É com esses elementos que nos perguntamos qual é a temporalidade que concerne mais ao funcionamento dos toxicômanos com suas formas de agir e seus fenômenos, tais como a fissura e o ato de se drogar compulsivamente. Quando o ato de se drogar é uma passagem ao ato ou uma atuação? Quando o ato de se drogar é uma separação do Outro, apagando o sujeito? Quando o ato de se drogar pode ser um suicídio não violento, conforme diz Lacan (1938) sobre a toxicomania? Observamos que esses sujeitos estão sempre numa urgência configurada pela satisfação imediata, não se importando nem mesmo por preservar suas vidas, tal como na fissura. Ou, então, encontram-se na monotonia tanto do seu ato quanto da fala sobre a droga. O gozo do sintoma mais congruente com a toxicomania, que remete a sua iteração, pode ser um operador clínico para trabalharmos situações que surgem, tal como a fissura, ao pensá-la como um imperativo de gozo do supereu em que o sujeito é identificado ao seu ser de gozo (ALVARENGA, 2006). A angústia também é um operador clínico nessas situações na medida em que surge sem um gozo circunscrito.

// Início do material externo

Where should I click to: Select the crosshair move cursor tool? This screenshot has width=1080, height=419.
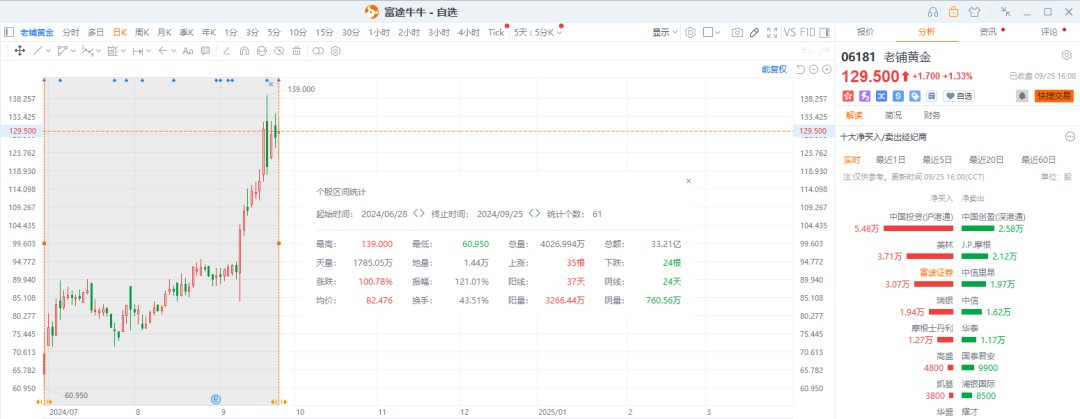[19, 50]
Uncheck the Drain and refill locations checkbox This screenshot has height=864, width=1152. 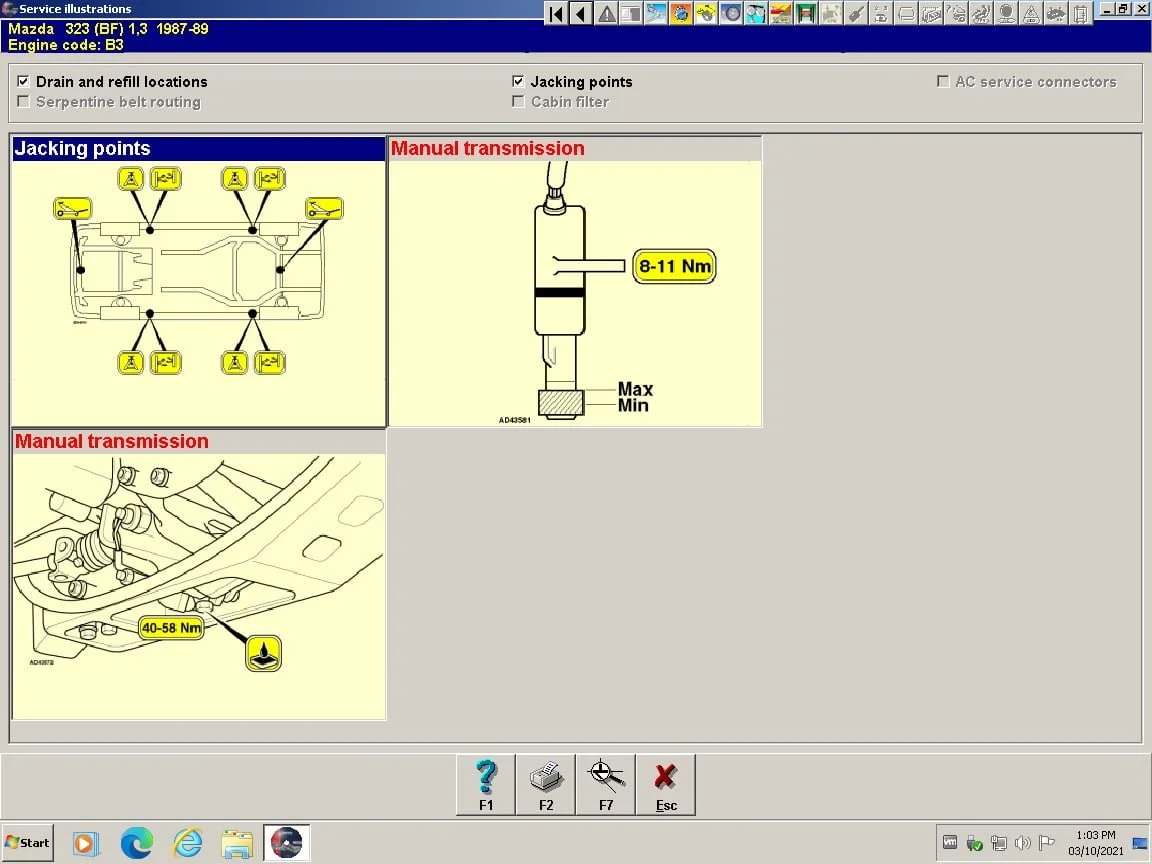(x=22, y=81)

Algumas situações em nossa prática nos chamam a atenção quanto ao agir dos pacientes. Entre elas, é comum, nas instituições que acolhem toxicômanos, aqueles que usam drogas dentro desses espaços, levando-nos a perguntar sobre a natureza desse agir: seria uma atuação? Nesse caso, qual endereçamento está sendo feito à equipe e o que não está sendo escutado? Seria todo uso de drogas dentro das instituições da ordem de uma atuação? Sendo assim, entender as situações a partir do caso a caso é imprescindível.
Enfim, as experiências vivenciadas pelos toxicômanos nos colocam diante do tempo a partir da urgência do gozo, da satisfação imediata, encontrando-se em um movimento de iteração incessante com um objeto artificial, que é a droga. Como fazer vacilar o tempo de urgência da satisfação do gozo na toxicomania e abrir um intervalo no tempo curto-circuitado do gozo? Nessa relação interceptada dos toxicômanos com o ICS na via do simbólico e suas formações, seria mais apropriado nos valer mais da concepção do ICS real para o manejo no tratamento com esses sujeitos?
[1] Abertura do Núcleo de Toxicomania, 2º semestre de 2019.